The NNPC in a statement on its April 2018 Financial and Operations Report, said its trading surplus for May 2018 rose by N0.96 billion from N17.16 billion recorded in April 2018 to N18.13 billion According to the NNPC, the additional monthly trading surplus of N0.96 billion is mainly due to increased performance of some of the corporation’s subsidiaries,  including Nigerian Petroleum Development Company (NPDC); Petroleum Products Marketing Company (PPMC); Nigerian Pipelines and Storage Company (NPSC), and Marine Logistics.

“Within the period, the NNPC Group performance was mainly impacted by NPDC’s performance, which recorded a favourable variance of N18.22 billion due to increase in revenue with parallel decrease in expenses.

This resulted in N20.93 billion net increase in the upstream gas and power surplus,” the NNPC noted.

The NNPC further declared that the increase in performance was bolstered by the relatively high production volumes of 1.97 million barrels per day in April 2018, which was sold in May, 2018, thereby reducing cost per unit.
Meanwhile, Nigeria’s crude exports have risen by 17.4% in H1 over the same period last year, local media reported on Tuesday.

In Q2, exports were up 53.7% year-on-year and up 4.2% since Q1, the report indicated, citing data by the National Bureau of Statistics.

A separate report on Monday cited figures of the Nigeria Gas Association as showing that gas flaring had dropped 65% over the past decade.
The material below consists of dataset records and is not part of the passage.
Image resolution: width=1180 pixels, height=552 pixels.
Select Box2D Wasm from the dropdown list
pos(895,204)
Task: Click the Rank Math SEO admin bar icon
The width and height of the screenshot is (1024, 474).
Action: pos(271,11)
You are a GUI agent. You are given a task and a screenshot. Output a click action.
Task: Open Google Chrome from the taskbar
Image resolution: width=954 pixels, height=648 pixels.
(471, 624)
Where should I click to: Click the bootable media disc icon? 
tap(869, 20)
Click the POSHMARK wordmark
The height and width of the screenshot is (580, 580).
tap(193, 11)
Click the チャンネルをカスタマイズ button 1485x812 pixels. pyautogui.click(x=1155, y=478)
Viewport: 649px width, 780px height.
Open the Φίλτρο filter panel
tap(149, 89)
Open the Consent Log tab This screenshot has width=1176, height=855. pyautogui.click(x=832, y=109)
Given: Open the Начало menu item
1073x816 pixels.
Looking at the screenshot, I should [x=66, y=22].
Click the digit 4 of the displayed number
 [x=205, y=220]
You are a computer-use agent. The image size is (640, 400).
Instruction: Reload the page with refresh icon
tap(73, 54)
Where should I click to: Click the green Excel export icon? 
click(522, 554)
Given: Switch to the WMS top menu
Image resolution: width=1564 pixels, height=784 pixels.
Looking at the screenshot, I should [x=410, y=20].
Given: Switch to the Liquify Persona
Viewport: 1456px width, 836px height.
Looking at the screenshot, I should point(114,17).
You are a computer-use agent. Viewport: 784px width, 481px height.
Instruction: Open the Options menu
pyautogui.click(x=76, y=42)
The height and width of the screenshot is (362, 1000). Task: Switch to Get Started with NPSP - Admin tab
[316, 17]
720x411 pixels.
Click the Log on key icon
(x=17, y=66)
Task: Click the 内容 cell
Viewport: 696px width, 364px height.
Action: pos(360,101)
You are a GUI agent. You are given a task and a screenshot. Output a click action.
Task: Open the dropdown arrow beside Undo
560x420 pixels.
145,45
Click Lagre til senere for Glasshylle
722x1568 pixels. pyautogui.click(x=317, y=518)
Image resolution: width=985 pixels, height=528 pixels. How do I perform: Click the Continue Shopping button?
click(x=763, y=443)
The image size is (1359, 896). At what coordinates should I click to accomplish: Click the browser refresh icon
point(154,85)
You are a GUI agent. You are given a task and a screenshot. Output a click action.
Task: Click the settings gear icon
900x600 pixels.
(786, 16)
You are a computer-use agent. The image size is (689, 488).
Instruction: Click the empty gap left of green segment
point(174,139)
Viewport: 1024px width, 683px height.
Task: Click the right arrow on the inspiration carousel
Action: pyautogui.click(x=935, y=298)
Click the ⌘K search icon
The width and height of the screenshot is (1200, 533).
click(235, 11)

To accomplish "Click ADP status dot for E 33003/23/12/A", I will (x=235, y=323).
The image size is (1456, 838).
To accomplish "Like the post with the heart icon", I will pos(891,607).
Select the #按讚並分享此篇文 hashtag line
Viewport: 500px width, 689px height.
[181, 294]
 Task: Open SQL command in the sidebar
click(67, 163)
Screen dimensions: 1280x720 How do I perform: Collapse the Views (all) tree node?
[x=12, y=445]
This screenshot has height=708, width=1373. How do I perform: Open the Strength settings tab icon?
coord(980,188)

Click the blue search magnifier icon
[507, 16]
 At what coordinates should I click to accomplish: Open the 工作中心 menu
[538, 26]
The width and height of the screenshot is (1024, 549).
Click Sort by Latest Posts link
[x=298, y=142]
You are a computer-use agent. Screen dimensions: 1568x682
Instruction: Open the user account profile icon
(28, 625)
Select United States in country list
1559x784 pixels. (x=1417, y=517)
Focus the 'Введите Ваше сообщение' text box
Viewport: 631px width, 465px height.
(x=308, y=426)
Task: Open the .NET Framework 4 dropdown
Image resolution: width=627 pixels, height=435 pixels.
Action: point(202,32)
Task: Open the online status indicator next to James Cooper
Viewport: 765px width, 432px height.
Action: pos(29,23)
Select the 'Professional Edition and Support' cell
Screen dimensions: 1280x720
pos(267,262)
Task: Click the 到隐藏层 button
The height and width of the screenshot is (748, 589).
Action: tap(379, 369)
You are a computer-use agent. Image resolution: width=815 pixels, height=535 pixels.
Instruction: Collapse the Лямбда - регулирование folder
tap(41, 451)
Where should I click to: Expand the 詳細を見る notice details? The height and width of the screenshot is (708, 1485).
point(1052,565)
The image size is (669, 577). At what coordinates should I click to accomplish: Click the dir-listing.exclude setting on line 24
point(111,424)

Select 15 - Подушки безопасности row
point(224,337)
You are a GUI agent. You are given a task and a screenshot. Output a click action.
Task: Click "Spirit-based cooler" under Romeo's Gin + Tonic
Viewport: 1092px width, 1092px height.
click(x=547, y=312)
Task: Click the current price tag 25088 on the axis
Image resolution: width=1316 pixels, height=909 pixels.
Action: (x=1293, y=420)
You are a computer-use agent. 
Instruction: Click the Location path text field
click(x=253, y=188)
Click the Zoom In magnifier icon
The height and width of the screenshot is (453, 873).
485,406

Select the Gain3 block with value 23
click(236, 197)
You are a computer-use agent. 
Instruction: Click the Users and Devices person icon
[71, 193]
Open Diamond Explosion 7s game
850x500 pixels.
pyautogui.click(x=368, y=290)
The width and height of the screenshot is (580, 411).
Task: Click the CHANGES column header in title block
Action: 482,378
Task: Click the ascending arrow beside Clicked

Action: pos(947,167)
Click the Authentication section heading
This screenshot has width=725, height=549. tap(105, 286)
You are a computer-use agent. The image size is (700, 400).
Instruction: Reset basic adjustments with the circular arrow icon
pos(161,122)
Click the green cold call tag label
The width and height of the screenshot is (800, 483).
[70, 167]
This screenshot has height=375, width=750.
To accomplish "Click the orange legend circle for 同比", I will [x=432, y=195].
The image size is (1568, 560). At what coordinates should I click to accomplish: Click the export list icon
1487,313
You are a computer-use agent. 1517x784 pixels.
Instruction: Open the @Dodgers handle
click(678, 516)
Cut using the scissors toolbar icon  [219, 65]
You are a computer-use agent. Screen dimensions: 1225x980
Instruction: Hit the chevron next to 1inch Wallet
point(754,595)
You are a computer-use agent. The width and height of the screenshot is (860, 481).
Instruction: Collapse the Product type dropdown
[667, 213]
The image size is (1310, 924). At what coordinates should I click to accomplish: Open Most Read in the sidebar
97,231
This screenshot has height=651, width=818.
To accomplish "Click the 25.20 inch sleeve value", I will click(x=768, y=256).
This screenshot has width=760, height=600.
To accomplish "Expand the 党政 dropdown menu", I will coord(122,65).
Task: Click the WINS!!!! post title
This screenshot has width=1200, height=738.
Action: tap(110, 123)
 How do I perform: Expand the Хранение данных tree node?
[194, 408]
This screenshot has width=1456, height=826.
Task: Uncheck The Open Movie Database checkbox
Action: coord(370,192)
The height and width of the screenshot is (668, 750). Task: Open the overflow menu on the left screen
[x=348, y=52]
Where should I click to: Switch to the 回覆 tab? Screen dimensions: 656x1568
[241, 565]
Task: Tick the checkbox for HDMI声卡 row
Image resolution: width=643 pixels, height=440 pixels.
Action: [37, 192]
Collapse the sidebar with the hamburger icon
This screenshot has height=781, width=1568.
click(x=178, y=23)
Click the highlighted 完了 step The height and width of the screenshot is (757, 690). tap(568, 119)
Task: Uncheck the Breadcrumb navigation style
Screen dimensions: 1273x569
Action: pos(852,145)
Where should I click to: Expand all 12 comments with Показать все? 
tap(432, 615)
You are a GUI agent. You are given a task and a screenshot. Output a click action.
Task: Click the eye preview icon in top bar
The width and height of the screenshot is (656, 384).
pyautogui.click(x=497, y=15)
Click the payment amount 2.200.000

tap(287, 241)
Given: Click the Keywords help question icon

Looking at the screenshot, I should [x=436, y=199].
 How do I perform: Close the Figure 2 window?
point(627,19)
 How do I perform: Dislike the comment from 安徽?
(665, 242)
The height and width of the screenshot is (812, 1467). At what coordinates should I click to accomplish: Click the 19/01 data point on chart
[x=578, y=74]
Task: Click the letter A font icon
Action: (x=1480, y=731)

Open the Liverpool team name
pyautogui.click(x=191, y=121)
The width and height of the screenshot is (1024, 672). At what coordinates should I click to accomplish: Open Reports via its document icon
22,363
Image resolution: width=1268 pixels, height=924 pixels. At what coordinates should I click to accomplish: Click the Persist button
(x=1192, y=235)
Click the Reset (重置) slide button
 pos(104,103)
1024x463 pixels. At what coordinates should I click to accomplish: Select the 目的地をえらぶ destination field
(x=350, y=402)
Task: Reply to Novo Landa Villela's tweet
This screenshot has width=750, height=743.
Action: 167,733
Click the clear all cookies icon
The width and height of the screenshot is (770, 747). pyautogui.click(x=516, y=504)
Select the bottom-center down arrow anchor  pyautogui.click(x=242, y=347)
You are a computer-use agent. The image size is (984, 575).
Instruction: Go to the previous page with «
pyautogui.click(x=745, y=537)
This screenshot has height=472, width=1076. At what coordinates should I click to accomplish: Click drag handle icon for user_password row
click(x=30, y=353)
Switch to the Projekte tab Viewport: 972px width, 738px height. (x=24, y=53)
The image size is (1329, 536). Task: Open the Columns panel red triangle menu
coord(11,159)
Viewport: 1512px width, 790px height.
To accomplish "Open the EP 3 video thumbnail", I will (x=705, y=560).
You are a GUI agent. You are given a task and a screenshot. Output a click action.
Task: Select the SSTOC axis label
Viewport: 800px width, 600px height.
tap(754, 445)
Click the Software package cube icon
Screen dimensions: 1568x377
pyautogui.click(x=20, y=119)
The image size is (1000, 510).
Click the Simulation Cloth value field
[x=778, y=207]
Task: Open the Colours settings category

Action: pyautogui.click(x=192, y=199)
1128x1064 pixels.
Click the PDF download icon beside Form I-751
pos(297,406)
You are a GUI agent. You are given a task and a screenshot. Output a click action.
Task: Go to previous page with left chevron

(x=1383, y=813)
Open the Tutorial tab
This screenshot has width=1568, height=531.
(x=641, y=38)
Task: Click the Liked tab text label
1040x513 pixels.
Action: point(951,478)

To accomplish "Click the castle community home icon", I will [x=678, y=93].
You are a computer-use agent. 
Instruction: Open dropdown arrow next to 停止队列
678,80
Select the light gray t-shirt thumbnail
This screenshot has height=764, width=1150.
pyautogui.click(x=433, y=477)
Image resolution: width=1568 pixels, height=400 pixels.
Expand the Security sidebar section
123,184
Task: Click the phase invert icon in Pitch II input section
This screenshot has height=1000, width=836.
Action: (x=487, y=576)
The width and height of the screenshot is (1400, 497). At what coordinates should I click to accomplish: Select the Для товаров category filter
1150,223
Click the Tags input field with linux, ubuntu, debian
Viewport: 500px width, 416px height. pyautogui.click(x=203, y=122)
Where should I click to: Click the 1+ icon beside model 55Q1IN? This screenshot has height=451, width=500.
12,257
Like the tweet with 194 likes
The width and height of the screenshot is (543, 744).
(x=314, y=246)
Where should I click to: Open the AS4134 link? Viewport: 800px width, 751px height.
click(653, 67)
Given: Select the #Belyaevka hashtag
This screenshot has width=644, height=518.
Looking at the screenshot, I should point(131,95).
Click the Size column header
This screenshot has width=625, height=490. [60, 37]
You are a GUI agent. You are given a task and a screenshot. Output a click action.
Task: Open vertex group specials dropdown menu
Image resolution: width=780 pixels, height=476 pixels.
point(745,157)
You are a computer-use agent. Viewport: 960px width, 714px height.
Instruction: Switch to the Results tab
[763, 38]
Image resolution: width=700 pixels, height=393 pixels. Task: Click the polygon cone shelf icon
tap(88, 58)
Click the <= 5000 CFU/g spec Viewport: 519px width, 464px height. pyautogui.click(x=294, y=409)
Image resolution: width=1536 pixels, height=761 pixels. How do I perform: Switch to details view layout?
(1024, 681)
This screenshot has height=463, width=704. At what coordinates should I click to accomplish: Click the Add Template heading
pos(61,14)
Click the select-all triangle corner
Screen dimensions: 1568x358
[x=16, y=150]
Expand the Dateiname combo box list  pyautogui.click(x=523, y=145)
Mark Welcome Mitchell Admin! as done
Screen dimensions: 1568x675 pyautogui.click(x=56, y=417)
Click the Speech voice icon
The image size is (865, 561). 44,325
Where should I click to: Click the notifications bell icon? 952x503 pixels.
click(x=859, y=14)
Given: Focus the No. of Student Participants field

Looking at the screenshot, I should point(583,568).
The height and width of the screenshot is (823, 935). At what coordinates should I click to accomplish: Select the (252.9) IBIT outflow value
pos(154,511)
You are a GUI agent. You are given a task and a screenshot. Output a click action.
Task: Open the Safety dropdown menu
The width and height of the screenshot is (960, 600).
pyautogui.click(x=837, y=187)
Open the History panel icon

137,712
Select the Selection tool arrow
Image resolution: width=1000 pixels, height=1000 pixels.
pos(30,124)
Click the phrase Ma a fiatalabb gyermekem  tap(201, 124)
“Nigeria has made substantial progress in gas flare reduction, as we have reduced flaring from [56.6 mcm/2 bcf] per day 10 years ago to [19.8 mcm/700 mcf] per day,” said Dada Thomos, the association’s president, cited by the daily. “Even, [19.8 mcm/700 mcf] is too much as that could generate 3,000 megawatts of power and we are flaring such on a daily basis.”